# Given records

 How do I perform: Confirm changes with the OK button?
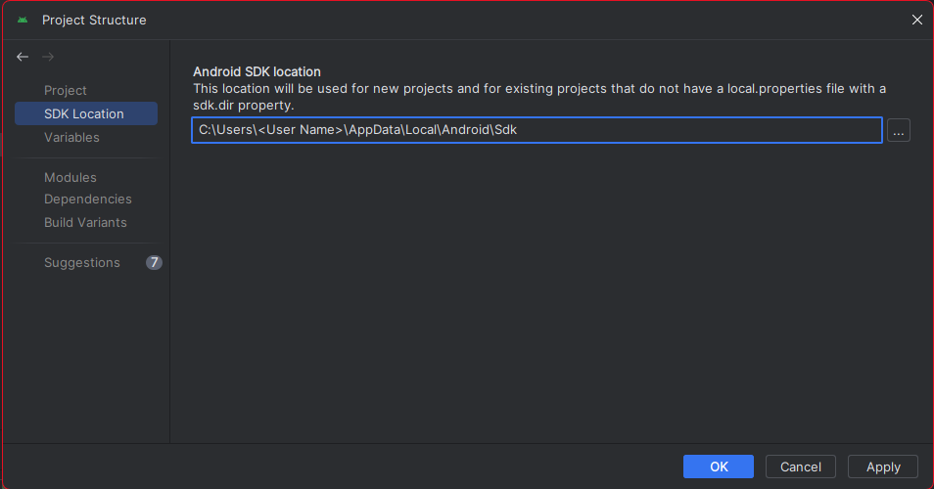(719, 467)
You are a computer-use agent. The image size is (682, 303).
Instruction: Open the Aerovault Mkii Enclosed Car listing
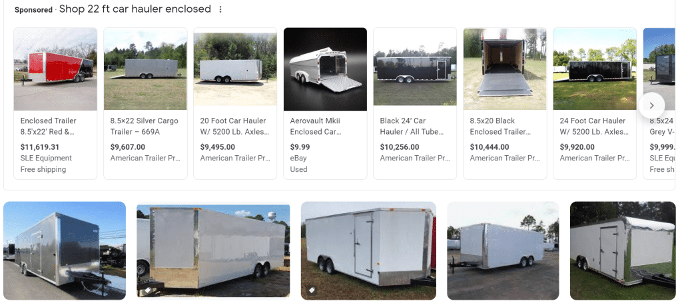[x=314, y=126]
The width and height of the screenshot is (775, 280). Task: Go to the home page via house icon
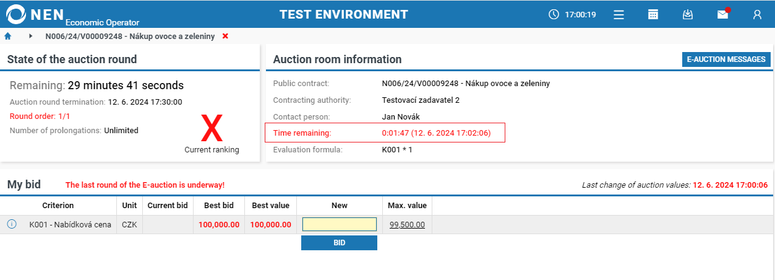(8, 37)
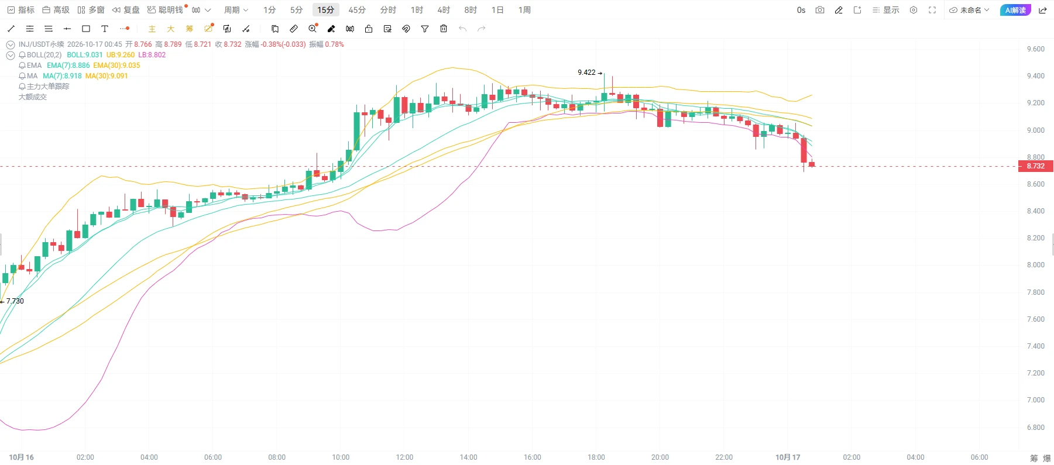Viewport: 1054px width, 465px height.
Task: Choose the text annotation tool
Action: pos(105,29)
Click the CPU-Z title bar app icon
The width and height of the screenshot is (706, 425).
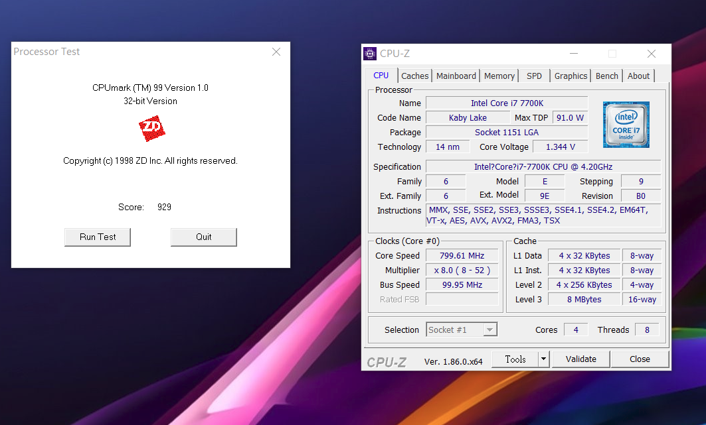[371, 54]
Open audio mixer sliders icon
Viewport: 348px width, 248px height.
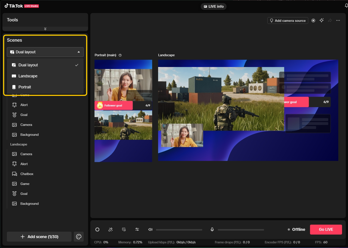[137, 230]
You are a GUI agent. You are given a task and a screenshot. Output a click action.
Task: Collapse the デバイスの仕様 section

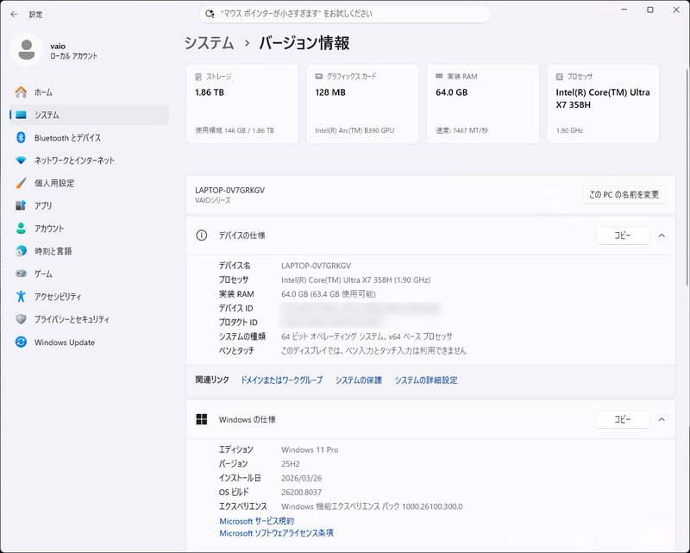pyautogui.click(x=661, y=236)
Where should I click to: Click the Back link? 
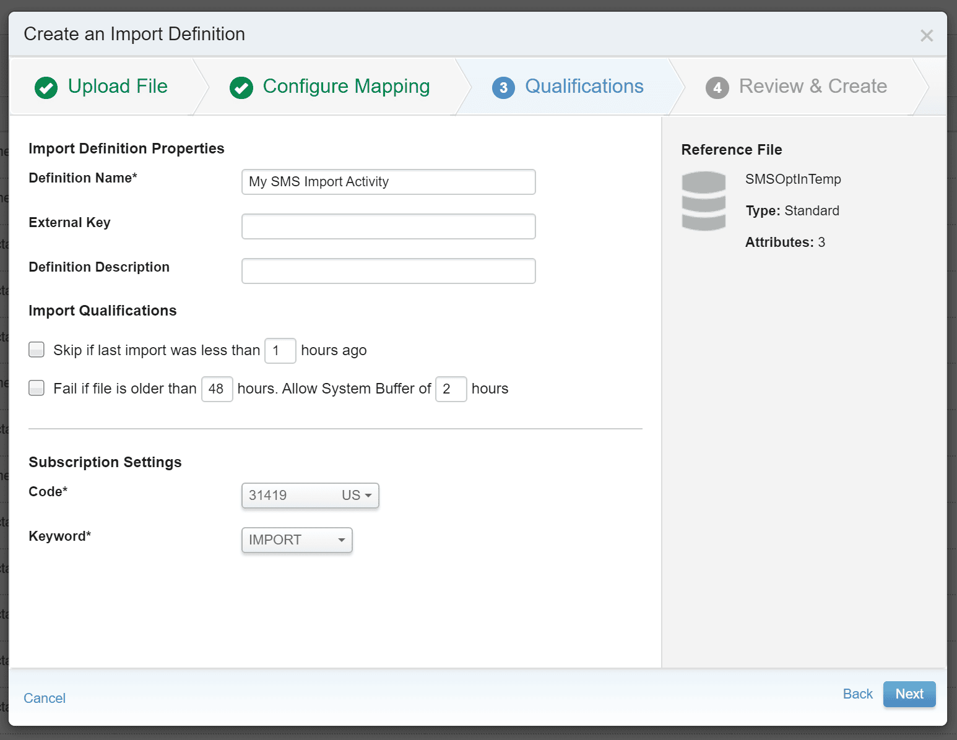(857, 694)
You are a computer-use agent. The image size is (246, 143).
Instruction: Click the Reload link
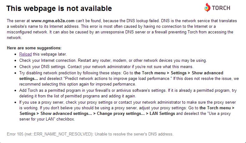(x=26, y=54)

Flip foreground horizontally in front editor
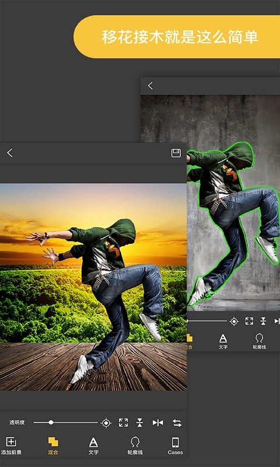(x=158, y=423)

# Work task
Lines containing "agent" in the listing: how many are there? Answer with the number only.

# Task output
3